In preserving its dominance over the sea, the United States Navy is determined to expand its future fleet of over 350 manned ships and about 150 unmanned ships.

In his update on the Navigation Plan (NAVPLAN), Chief of Naval Operations Admiral Mike Gilday stated that the plan for the 2040s and beyond will focus on “the need to address long-term strategic competition with China and keep a military advantage against Russia.”

Reuters reported that the Navy’s forecasted fleet numbers slightly increased from a 2021 Navy long-range shipbuilding plan, which had a range of 321 to 372 manned ships and 77 to 140 large unmanned vessels.

Gilday, meantime, has refuted the charges of some members of Congress, claiming that the growth of ships over the past 20 years has been gradual.

“[The pace is] realistic in terms of where we are right now, let’s say in terms of capacity and capabilities and where we need to get. I think it’s going to take a couple of decades to get us to yield that hybrid fleet that we think that we ultimately need in order to fight the way we think we want to fight, which is in a distributed manner, leveraging networking like [Joint All-Domain Command and Control] and the effort that we have ongoing with [Project Overmatch],” Gilday told reporters on Tuesday.

USS Gerald R. Ford CVN 78
A file photo of USS Gerald R. Ford (CVN 78) in Newport News, Virginia, 2016. (Image source: U.S. Navy/Reuters)

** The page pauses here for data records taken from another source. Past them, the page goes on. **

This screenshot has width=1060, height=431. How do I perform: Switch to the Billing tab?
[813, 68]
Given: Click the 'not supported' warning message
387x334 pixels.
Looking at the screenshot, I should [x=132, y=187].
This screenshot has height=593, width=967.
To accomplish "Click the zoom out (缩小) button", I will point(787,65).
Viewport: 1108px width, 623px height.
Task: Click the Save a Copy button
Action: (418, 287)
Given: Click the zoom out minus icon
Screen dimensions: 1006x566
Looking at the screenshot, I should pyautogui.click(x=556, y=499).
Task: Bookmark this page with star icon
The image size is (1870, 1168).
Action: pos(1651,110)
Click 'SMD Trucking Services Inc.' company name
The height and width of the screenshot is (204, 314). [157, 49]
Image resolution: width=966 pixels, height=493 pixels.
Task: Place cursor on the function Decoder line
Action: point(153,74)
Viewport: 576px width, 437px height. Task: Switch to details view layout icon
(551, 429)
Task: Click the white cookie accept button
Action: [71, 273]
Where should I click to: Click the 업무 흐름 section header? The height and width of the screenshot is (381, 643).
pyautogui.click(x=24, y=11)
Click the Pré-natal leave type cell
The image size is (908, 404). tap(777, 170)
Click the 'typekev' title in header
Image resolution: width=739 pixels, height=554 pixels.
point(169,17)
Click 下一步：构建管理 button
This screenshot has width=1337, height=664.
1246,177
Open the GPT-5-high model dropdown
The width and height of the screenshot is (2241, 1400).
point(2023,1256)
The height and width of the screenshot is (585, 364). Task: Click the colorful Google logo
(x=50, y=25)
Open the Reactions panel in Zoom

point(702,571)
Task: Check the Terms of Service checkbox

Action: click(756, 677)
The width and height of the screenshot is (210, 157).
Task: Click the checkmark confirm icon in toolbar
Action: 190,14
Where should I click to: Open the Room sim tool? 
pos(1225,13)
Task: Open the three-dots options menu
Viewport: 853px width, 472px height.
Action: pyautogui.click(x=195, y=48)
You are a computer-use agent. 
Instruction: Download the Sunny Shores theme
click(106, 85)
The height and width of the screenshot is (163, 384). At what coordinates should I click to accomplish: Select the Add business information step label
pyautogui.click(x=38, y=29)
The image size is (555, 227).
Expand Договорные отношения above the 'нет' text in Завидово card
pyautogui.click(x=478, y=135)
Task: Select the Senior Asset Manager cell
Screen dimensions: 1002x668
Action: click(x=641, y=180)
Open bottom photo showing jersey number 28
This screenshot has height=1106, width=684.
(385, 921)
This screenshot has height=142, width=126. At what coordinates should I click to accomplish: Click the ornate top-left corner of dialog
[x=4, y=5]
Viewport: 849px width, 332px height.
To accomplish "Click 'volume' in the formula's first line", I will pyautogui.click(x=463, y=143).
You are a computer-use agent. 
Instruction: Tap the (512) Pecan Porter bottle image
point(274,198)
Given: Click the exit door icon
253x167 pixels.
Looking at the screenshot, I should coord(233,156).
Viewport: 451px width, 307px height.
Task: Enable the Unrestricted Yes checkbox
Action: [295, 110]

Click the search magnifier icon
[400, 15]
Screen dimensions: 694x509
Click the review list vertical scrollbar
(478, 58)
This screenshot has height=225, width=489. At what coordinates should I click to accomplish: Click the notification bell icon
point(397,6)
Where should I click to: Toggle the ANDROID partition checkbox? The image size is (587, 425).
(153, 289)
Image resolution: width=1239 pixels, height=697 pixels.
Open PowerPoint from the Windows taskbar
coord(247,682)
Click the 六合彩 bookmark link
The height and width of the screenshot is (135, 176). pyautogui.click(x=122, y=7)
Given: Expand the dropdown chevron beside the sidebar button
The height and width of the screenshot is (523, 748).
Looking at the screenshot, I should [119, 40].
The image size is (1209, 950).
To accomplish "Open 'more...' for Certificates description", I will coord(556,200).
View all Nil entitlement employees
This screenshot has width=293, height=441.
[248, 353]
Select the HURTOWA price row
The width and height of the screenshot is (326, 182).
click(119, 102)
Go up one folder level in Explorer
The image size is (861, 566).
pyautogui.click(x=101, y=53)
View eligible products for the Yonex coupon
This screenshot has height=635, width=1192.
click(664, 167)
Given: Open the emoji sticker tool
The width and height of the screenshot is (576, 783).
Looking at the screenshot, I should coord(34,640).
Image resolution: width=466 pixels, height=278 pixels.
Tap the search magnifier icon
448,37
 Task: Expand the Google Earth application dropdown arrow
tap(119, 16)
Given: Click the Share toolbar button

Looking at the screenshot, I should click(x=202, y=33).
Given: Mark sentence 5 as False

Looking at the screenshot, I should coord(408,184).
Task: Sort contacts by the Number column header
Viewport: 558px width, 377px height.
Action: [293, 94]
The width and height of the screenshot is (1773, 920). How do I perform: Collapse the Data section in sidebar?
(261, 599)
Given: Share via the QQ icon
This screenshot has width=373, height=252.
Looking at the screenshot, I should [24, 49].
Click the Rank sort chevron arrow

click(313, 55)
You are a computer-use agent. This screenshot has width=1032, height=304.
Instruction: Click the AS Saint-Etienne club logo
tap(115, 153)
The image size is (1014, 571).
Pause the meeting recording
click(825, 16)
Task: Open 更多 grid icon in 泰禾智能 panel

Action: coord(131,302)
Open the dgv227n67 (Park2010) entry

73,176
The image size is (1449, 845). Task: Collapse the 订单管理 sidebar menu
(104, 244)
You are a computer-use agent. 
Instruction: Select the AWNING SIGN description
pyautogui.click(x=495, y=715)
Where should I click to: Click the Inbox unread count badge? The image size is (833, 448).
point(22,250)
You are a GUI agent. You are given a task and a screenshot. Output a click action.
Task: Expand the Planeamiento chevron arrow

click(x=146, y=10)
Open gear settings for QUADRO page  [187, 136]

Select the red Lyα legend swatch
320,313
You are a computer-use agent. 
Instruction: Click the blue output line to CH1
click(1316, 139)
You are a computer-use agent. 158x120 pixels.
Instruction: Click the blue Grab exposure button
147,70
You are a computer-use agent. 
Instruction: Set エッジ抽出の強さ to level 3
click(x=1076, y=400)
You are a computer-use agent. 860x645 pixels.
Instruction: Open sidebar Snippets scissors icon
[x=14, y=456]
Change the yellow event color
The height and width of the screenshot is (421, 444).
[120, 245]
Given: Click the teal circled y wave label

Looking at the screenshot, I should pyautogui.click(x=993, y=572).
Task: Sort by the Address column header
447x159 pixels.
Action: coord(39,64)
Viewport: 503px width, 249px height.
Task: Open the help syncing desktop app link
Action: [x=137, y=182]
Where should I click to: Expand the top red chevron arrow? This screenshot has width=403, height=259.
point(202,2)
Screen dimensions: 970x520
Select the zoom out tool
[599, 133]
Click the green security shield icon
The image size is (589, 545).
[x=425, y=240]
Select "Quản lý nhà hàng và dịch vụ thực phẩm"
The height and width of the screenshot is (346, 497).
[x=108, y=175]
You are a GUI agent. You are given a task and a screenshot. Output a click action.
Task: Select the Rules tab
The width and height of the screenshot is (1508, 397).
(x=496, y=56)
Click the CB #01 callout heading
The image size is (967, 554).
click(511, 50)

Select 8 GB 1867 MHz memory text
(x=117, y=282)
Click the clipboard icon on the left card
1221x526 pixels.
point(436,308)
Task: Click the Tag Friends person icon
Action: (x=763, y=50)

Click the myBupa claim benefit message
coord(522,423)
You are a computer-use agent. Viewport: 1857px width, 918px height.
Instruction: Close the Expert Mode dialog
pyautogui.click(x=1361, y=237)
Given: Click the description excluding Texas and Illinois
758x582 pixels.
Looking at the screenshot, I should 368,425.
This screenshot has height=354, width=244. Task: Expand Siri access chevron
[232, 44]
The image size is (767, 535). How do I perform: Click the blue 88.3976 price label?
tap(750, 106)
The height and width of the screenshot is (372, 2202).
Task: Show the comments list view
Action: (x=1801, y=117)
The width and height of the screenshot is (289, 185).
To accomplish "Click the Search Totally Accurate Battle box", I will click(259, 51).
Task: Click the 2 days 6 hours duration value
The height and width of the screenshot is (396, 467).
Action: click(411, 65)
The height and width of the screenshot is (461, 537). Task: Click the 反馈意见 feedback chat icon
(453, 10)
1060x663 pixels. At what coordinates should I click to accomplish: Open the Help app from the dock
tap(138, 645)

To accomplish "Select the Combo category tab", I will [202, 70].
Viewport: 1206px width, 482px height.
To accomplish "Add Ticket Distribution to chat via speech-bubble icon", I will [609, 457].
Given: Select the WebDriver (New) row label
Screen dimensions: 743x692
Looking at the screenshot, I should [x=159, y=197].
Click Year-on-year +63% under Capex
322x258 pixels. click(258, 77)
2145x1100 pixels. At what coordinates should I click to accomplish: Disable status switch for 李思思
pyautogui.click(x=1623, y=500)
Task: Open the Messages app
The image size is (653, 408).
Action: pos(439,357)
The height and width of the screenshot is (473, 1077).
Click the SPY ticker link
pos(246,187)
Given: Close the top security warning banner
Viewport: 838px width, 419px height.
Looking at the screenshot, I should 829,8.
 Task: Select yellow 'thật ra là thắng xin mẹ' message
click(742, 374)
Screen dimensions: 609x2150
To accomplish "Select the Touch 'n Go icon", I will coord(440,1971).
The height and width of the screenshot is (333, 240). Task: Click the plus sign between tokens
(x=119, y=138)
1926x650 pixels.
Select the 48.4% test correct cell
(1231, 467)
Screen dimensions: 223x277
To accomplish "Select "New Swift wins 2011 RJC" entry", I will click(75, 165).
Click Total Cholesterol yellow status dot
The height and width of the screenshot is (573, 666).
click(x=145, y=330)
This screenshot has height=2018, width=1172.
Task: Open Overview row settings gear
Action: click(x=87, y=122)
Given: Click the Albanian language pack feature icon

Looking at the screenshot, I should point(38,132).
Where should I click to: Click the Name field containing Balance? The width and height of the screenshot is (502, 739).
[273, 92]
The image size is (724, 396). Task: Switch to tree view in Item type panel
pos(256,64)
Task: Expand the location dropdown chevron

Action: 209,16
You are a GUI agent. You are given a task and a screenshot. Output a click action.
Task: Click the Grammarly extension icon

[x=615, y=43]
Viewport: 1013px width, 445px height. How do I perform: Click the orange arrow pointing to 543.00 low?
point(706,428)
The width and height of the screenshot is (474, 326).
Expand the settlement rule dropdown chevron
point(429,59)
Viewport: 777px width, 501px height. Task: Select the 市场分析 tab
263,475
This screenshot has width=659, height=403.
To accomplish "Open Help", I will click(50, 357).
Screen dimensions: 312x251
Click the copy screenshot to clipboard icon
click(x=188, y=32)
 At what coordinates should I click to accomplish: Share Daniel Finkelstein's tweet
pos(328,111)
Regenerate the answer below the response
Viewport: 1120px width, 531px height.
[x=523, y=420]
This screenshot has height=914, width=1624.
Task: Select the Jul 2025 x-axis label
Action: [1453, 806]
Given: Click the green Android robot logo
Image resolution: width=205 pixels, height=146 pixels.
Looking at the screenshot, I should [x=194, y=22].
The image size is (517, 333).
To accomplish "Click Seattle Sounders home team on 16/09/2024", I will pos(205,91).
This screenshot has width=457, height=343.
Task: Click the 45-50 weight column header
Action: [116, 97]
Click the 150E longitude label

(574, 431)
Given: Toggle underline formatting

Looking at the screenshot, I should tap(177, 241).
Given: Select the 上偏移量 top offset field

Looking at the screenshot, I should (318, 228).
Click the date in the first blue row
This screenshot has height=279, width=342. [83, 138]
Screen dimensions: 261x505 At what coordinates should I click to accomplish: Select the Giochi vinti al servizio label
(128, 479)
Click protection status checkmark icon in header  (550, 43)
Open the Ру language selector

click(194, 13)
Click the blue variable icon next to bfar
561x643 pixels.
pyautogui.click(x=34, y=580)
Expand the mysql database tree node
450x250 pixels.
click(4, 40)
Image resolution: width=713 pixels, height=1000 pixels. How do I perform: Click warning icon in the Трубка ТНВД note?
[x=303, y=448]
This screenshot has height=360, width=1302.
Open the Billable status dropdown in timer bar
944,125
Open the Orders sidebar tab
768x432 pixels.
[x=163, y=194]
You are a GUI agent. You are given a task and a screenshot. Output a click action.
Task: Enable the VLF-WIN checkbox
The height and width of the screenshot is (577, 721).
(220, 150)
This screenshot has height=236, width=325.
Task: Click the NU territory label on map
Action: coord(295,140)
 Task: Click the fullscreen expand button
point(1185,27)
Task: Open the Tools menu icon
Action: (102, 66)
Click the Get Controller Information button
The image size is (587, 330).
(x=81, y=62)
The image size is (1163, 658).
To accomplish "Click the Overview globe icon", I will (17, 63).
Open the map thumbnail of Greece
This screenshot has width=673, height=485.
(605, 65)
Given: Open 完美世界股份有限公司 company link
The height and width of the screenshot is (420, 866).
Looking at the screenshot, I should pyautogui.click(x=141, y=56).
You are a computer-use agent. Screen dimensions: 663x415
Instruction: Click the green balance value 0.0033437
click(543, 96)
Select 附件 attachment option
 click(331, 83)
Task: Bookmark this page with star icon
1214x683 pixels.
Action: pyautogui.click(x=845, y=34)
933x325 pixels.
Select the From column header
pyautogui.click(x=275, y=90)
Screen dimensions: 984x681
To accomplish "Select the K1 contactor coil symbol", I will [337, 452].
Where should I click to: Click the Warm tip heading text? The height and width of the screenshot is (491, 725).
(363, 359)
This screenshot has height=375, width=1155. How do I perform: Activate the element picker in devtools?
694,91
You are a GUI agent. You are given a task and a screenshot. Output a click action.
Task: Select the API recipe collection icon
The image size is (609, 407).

He continued: “We don’t have the capacity in the industrial base to pump out that number of ships in a short period of time. It’s going to take a couple of decades really to deliver, to mature the fleet in a manner where you get that composition that you’re looking for, over time, that gives you the kind of power that you need to fight in the distributed way.”

NAVPLAN 2022

The Navigation Plan outlines the US Navy’s future objectives for developing, sustaining, training, and equipping a formidable naval force that would deepen its strategic partnerships as well as “deter conflict, and if called upon, help win the Nation’s wars.”

To preserve combat credibility in increasingly disputed seas, it will implement six force design imperatives starting in 2022: enhance distance, leverage deception, harden defense, boost distribution, ensure delivery, and generate decision advantage.